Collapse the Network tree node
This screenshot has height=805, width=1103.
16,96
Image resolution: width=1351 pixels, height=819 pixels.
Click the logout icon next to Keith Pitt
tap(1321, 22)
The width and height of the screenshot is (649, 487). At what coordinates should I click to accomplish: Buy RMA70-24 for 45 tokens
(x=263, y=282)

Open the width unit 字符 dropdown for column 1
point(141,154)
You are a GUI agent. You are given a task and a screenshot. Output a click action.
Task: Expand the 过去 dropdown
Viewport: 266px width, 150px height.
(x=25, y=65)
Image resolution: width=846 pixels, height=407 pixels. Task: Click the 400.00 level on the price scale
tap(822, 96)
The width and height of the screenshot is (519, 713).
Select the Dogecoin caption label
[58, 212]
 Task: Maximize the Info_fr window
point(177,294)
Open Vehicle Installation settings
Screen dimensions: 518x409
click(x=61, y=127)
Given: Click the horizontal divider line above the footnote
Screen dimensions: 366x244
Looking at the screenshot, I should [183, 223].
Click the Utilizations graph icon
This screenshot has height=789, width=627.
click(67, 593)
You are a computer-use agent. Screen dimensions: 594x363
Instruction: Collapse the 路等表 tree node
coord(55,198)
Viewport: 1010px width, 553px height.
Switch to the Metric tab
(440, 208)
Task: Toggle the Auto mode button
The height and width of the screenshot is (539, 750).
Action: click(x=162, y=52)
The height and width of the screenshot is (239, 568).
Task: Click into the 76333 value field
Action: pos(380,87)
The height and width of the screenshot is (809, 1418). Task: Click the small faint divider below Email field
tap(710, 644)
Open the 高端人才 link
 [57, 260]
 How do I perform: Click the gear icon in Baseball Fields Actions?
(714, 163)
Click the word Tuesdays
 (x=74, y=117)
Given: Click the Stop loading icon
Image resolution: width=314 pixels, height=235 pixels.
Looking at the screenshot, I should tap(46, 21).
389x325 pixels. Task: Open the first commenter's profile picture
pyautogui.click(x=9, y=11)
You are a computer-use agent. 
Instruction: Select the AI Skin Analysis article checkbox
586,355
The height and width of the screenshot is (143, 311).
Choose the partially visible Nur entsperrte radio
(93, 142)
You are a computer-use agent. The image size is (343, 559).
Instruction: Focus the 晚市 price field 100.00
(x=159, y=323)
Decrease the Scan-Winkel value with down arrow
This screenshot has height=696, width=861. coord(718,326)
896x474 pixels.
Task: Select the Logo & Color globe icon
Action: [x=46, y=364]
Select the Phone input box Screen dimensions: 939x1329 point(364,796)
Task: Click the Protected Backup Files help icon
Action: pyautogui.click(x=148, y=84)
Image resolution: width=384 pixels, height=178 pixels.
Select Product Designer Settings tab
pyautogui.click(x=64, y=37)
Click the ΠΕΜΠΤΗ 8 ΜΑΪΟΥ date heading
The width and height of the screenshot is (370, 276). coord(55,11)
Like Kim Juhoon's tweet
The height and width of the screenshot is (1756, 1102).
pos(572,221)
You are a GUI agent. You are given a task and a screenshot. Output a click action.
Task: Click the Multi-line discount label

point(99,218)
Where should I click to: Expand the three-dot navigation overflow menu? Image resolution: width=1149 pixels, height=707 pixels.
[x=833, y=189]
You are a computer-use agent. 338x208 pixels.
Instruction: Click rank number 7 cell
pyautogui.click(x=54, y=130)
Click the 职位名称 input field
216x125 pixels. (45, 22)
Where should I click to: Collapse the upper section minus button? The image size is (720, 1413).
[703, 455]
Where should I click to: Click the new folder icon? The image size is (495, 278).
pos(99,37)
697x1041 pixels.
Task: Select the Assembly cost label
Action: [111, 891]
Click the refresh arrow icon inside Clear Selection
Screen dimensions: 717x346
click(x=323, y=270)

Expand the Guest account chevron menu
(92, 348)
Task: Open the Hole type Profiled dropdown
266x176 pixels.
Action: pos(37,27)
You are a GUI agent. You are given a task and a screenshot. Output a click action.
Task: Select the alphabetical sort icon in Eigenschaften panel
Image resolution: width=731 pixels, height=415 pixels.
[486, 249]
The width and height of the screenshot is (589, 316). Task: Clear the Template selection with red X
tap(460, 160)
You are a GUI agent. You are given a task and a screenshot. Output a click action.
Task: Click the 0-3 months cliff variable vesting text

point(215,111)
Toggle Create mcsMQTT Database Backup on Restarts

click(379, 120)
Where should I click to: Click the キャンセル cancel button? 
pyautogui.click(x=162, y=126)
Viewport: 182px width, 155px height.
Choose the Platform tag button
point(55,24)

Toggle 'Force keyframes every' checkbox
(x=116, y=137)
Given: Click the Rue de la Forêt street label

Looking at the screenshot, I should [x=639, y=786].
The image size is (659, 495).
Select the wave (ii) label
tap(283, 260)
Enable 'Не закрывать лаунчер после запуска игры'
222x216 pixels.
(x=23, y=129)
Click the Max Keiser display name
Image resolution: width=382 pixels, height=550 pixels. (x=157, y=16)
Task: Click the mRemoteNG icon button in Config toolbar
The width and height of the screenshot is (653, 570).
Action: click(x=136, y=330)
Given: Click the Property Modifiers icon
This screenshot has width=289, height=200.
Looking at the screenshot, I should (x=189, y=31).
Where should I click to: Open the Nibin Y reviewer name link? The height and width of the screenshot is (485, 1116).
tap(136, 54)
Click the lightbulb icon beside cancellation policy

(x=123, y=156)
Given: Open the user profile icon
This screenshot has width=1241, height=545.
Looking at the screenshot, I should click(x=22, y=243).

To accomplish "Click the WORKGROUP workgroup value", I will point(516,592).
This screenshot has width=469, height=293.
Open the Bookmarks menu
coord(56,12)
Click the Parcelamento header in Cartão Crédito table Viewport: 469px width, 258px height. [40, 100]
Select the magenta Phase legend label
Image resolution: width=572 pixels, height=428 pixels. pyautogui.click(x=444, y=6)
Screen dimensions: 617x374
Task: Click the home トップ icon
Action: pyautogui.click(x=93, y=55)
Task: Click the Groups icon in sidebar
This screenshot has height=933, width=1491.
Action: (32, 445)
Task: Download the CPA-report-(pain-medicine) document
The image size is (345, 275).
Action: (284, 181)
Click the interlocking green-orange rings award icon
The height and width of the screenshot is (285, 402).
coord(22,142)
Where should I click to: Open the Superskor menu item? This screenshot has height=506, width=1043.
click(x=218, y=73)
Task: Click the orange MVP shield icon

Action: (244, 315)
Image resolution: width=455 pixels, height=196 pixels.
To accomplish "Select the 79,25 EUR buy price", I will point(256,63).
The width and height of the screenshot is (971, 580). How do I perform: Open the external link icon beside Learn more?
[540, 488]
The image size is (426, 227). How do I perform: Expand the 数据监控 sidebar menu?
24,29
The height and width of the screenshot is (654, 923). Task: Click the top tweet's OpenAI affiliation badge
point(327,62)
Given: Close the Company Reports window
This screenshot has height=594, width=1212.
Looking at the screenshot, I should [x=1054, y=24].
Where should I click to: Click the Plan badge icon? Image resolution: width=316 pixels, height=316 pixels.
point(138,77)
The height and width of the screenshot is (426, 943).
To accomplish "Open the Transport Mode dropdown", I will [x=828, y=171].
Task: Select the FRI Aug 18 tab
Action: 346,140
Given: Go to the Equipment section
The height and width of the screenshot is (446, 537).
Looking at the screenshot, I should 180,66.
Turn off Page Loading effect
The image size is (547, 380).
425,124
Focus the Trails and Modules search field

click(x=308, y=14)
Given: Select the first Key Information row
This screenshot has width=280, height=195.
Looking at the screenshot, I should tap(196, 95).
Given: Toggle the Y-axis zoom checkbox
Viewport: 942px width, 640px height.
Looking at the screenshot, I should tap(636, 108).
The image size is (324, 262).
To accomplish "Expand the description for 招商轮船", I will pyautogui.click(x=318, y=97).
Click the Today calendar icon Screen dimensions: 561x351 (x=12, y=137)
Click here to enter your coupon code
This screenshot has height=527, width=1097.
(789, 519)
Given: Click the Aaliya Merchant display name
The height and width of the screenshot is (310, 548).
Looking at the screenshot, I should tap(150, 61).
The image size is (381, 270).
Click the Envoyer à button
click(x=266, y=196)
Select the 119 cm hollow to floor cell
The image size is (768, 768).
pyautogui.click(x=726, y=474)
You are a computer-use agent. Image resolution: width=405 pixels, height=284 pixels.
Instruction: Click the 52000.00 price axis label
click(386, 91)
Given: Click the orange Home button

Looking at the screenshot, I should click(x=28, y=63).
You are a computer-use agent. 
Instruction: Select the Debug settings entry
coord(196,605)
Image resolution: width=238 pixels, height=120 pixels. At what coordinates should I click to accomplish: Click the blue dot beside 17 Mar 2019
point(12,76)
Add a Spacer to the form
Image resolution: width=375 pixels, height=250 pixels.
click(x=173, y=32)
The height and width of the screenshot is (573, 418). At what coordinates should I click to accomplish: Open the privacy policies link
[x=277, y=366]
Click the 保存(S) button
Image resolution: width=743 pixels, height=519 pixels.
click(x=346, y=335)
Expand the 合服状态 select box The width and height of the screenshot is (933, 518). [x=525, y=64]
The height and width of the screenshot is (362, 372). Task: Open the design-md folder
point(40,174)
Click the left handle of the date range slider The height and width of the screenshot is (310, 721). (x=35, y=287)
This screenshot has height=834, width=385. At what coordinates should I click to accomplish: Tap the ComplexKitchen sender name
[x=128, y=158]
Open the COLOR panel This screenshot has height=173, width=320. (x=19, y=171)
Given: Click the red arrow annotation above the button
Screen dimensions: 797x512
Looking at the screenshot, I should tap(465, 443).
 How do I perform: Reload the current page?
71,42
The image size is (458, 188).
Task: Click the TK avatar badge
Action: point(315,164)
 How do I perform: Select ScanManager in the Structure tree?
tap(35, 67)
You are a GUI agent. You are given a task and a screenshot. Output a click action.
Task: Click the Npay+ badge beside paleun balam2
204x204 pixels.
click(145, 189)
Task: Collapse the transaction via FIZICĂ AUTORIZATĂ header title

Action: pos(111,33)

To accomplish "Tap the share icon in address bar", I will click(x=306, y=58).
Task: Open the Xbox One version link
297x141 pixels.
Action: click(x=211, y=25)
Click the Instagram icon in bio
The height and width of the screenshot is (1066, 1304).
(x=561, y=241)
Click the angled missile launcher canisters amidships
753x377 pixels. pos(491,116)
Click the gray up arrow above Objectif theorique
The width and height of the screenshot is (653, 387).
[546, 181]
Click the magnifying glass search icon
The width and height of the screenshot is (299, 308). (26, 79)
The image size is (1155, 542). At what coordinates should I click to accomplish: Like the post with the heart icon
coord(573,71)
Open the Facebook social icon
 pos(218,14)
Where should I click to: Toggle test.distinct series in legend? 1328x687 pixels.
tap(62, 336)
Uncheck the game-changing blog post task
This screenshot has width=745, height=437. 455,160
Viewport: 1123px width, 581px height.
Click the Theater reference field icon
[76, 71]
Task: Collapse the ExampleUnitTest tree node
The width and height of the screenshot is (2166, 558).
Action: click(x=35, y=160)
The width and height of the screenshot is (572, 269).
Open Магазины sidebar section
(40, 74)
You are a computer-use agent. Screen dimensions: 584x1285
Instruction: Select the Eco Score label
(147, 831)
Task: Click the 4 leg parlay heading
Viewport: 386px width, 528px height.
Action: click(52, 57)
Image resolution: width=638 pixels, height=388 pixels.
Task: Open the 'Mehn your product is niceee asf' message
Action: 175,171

——

## PROBLEM STATEMENT
Exactly as they appear, copy the lines of the listing above from the first through the one that contains "Given: Click the Stop loading icon", and nothing more.

## ANSWER FOR THIS EXERCISE
Collapse the Network tree node
This screenshot has height=805, width=1103.
16,96
Image resolution: width=1351 pixels, height=819 pixels.
Click the logout icon next to Keith Pitt
tap(1321, 22)
The width and height of the screenshot is (649, 487). At what coordinates should I click to accomplish: Buy RMA70-24 for 45 tokens
(x=263, y=282)

Open the width unit 字符 dropdown for column 1
point(141,154)
You are a GUI agent. You are given a task and a screenshot. Output a click action.
Task: Expand the 过去 dropdown
Viewport: 266px width, 150px height.
(x=25, y=65)
Image resolution: width=846 pixels, height=407 pixels. Task: Click the 400.00 level on the price scale
tap(822, 96)
The width and height of the screenshot is (519, 713).
Select the Dogecoin caption label
[58, 212]
 Task: Maximize the Info_fr window
point(177,294)
Open Vehicle Installation settings
Screen dimensions: 518x409
click(x=61, y=127)
Given: Click the horizontal divider line above the footnote
Screen dimensions: 366x244
Looking at the screenshot, I should [183, 223].
Click the Utilizations graph icon
This screenshot has height=789, width=627.
click(67, 593)
You are a computer-use agent. Screen dimensions: 594x363
Instruction: Collapse the 路等表 tree node
coord(55,198)
Viewport: 1010px width, 553px height.
Switch to the Metric tab
(440, 208)
Task: Toggle the Auto mode button
The height and width of the screenshot is (539, 750).
Action: click(x=162, y=52)
The height and width of the screenshot is (239, 568).
Task: Click into the 76333 value field
Action: pos(380,87)
The height and width of the screenshot is (809, 1418). Task: Click the small faint divider below Email field
tap(710, 644)
Open the 高端人才 link
 [57, 260]
 How do I perform: Click the gear icon in Baseball Fields Actions?
(714, 163)
Click the word Tuesdays
 (x=74, y=117)
Given: Click the Stop loading icon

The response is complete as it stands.